The appellants, in their briefs and argument, have made frequent references to the trial judge’s original oral opinion in an attempt to impeach the formalized findings which were subsequently entered. However, in Rutter v. Rutter (1962), 59 Wn. (2d) 781, 784, 370 P. (2d) 862, we stated:

“. . . Neither can such statements [those contained in the trial judge’s oral decision], when at variance with the findings, be used to impeach the findings or judgment, although, when consistent therewith, the findings and judgment may be read in their light. Clifford v. State, 20 Wn. (2d) 527, 148 P. (2d) 302; Mertens v. Mertens, 38 Wn. (2d) 55, 227 P. (2d) 724; High v. High, 41 Wn. (2d) 811, 252 P. (2d) 272; Tacoma v. Humble Oil & Refining Co., 57 Wn. (2d) 257, 356 P. (2d) 586.”

Thus, remarks contained in an oral opinion of the trial judge will not be considered by this court insofar as they conflict with the final formal findings and judgment as made and entered by the trial judge.

*924 The trial court’s findings to which no error has been assigned indicate that:

(1) In January 1959, O. H. Freeman agreed to sell the Jamene, a diesel vessel, to W. R. Nelson, and to take a preferred ship mortgage for the balance of the purchase price. The transaction was completed about March 30, 1959, when Freeman transferred title of the Jamene to Nelson.

(2) On February 10, 1959, the defendants agreed to insure Nelson’s and Freeman’s interest in the Jamene for a total of $125,000, and the binder issued at that time indicated that the companies would insure separately in the following proportions:

Atlantic Mutual Insurance Co.............. 10%
Boston Insurance Co...................... 8%
British & Foreign Insurance Co............ 8%
Caledonian Insurance Co.................. 16%
Connecticut Fire Insurance Co............. 16%
Fireman’s Insurance Co................... 20%
Insurance Company of North America...... 8 %
Jefferson Insurance Co.................... 4%
New Hampshire Fire Insurance Co......... 10%

(3) A limited partnership, having the name of Pacific International Fisheries, was formed on February 13, 1959, pursuant to the laws of Washington, with W. R. Nelson as the general partner and M. Lieberman, M. Winkleman and Isidore Winkleman as the limited partners. Nelson contributed the use of the Jamene, in addition to other assets to the partnership, while the limited partners contributed $40,000 in capital.
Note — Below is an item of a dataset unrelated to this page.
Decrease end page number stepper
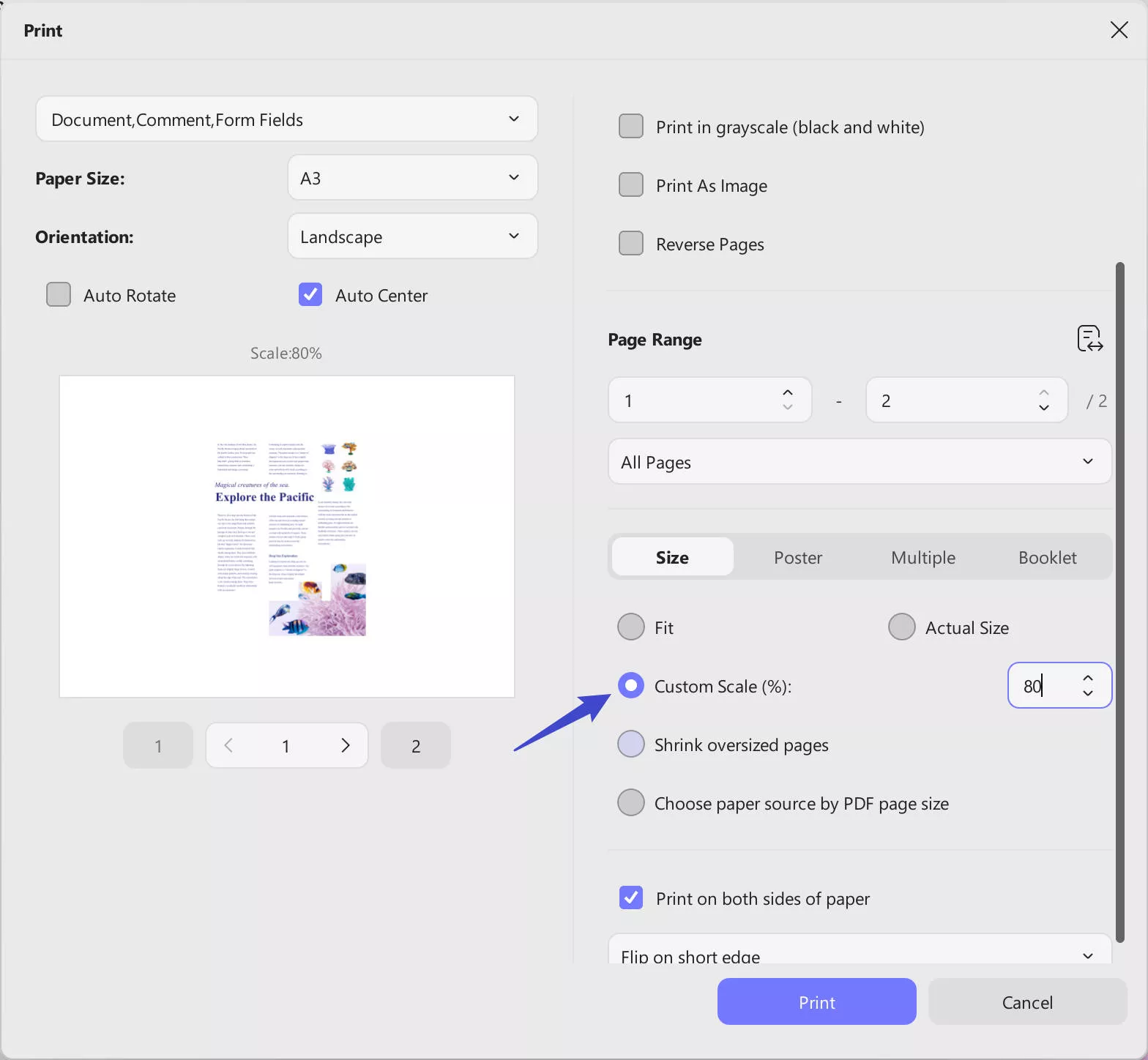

The appellants have assigned error to factual evaluations made by the trial court which indicate that: (a) the plaintiffs failed to prove the full terms of the insurance policies, (b) the insurance policies issued by the defendant companies insured O. H. Freeman and the limited partnership — Pacific International Fisheries — not Nelson, Lieberman and Winkleman, individually, (c) the limited partnership continued in existence to and including the day the loss of the Jamene occurred, (d) the plaintiffs *925 failed to prove the extent, if any, of their separate insurable interests in the Jamene, and (e) there was a failure of proof with regard to proving that Nelson was the master of the Jamene.

On the basis of the facts previously narrated, the trial judge concluded that (1) the defendants did not insure the plaintiffs, or either of them, under the policies which are sued upon, and (2) the vessel Jamene was not destroyed by any peril insured by the defendants.
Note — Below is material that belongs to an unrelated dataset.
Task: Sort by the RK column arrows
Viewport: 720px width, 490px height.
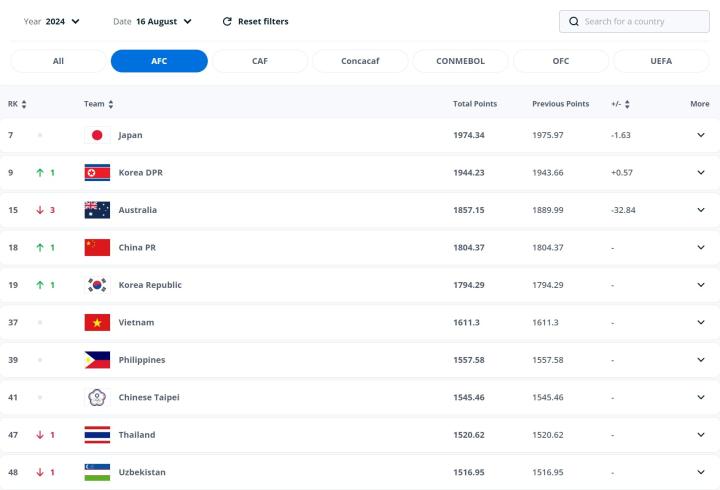Action: tap(24, 104)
While reviewing the factual evaluations of the trial court to which error has been assigned, we adhere to the procedural policy statements made in numerous decisions citing Thorndike v. Hesperian Orchards, Inc. (1959), 54 Wn. (2d) 570, 343 P. (2d) 183, to the effect that the findings of the trial court will not be disturbed and will be treated as verities if they are supported by substantial evidence.
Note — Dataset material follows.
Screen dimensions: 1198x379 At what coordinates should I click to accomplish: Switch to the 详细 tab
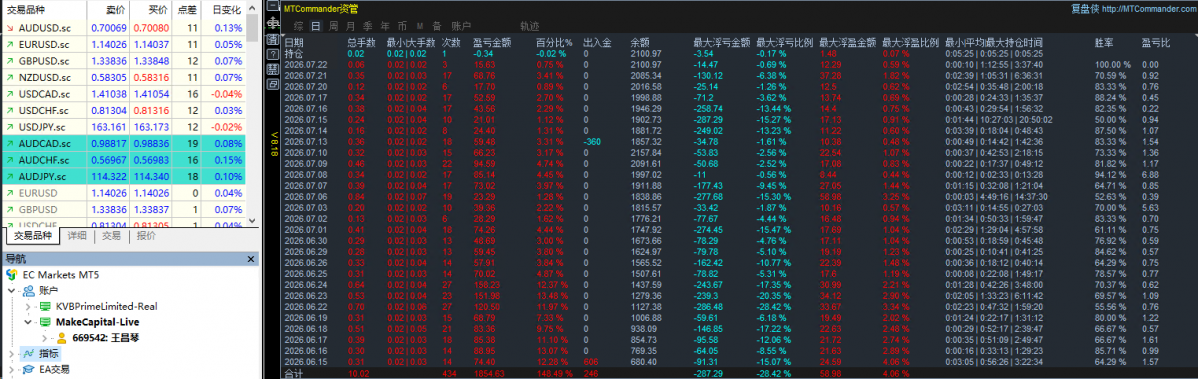pyautogui.click(x=76, y=236)
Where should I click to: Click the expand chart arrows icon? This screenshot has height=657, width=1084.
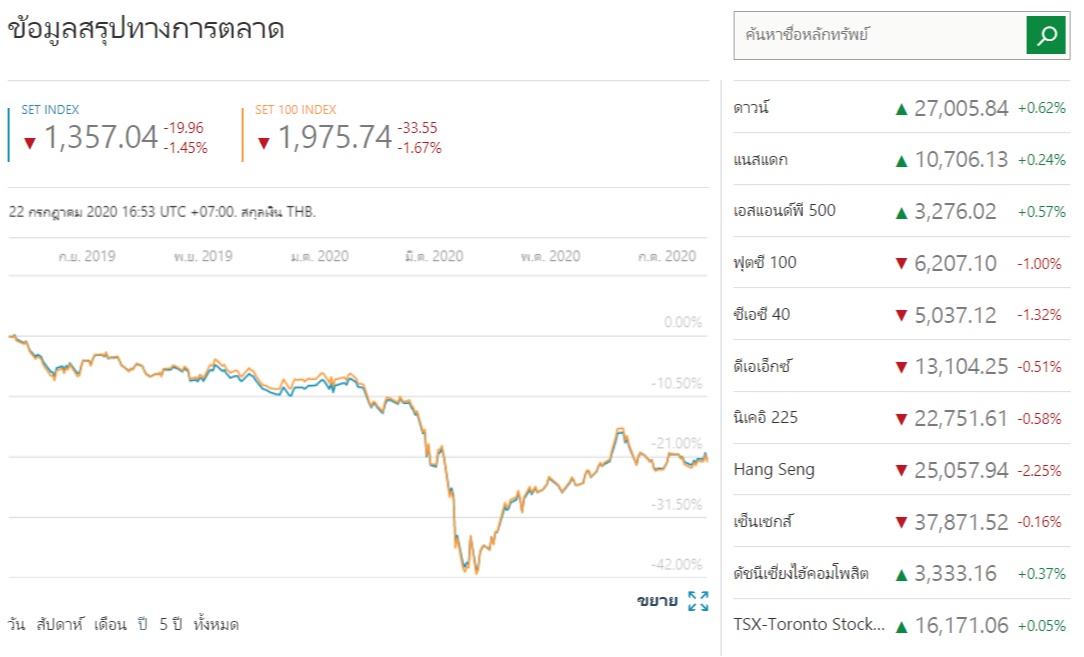[698, 601]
The multiplicity of assigned errors in the instant case, coupled with the complexity of the transactions involving W. R. Nelson, have placed us in a position remindful of the dilemma ascribed to the White Rabbit in “Alice in Wonderland,” (Lewis Carroll, ch. 12):

“ ‘. . . Where shall I begin, please your Majesty?’ he asked.

“ ‘ Begin at the beginning,’ the King said, very gravely, ‘and go on till you come to the end; then stop.’ ” (Italics ours.)

The posture of the instant case is such that the appellants must prevail upon virtually all of their contentions to be able to triumph in the final analysis; consequently, the failure to sustain their burden as to any of their major contentions will effect an unfavorable end to their case on appeal.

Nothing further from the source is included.